I decided long ago that if I didn’t become a household name by 25 (30 max), I’d just as well give up…or jump in a lake. I laid my life on the line for a big, fat career and financial independence…on camera or on stage if possible. Anything front and center. (Oh, the vanity, oh the youthful ignorance!) I wanted Big, I wanted Loud, I wanted Fabulous ME, ME, ME to be trumpeted all over the world. I always wanted to be Somebody, not BE with somebody and certainly not MAKE a little somebody else!
See, I wasn’t identifying with that big maternal life change most women want…having their needs met by having a baby and a man. I certainly never set out to get married and never even thought about kids. Me? A mother? After what I'd been through? No way. Instead, I wanted to line my nest with trophies and benjamins…and world travel. Excitement.
Best intentions aside, however, my story reads like a rat in a labyrinth. Or a hamster in a gerbil cage, spinning the ubiquitous wheel of never getting anywhere and always feeling a bit out of place. Is this all there is?
Yet somehow the path I was on, through its twists and turns, led me here. No trophies to speak of really, only a few benjamins, a handful of bills and some good stories to tell. Lots of travel, yes. Lovers on every coast and some in-between too. But no household name, although I still own mine--name that is.

########

Reproduce the essay word for word, starting with "Best intentions aside, however, my" and going on through "mine--name that is.". Draw only on the essay above.

» Provided material:

########

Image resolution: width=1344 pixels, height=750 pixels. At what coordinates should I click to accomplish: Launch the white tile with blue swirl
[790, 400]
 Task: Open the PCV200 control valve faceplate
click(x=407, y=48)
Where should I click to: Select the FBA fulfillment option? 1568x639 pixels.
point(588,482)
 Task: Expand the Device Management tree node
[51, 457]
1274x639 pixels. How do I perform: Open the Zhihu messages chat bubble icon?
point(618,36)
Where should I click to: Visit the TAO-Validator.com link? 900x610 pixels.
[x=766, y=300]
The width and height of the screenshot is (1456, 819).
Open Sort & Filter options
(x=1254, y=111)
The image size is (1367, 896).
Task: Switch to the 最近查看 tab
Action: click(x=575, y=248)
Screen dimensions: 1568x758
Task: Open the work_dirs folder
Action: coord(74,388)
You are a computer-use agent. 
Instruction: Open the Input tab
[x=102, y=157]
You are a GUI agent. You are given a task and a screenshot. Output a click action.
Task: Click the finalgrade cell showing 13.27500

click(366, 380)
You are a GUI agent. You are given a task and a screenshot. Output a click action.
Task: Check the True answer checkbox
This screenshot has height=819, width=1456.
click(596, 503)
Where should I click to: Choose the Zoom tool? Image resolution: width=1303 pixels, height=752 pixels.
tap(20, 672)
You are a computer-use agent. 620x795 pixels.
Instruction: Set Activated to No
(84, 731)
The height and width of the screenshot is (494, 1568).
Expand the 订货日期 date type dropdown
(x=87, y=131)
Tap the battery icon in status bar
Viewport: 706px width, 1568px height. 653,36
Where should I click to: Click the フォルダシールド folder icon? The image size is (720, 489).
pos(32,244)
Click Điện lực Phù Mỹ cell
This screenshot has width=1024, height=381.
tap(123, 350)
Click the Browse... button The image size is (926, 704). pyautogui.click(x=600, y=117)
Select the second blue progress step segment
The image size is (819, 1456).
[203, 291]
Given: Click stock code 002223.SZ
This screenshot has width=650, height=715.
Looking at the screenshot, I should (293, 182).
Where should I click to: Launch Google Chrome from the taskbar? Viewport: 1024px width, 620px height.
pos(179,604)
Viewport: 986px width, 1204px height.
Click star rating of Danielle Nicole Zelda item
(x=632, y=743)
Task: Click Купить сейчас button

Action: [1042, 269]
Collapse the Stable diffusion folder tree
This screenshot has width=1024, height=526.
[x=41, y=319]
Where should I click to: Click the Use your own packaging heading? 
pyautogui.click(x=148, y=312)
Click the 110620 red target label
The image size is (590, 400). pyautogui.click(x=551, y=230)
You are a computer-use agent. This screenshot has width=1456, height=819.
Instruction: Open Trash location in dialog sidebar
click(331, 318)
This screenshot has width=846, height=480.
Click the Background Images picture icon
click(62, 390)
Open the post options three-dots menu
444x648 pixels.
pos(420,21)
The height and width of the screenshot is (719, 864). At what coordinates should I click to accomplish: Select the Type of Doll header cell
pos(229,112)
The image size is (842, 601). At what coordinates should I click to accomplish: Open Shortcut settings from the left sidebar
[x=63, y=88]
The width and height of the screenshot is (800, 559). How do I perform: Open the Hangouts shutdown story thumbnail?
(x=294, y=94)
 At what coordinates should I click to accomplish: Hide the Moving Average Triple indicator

########

» Solution to the exercise:
Best intentions aside, however, my story reads like a rat in a labyrinth. Or a hamster in a gerbil cage, spinning the ubiquitous wheel of never getting anywhere and always feeling a bit out of place. Is this all there is?
Yet somehow the path I was on, through its twists and turns, led me here. No trophies to speak of really, only a few benjamins, a handful of bills and some good stories to tell. Lots of travel, yes. Lovers on every coast and some in-between too. But no household name, although I still own mine--name that is.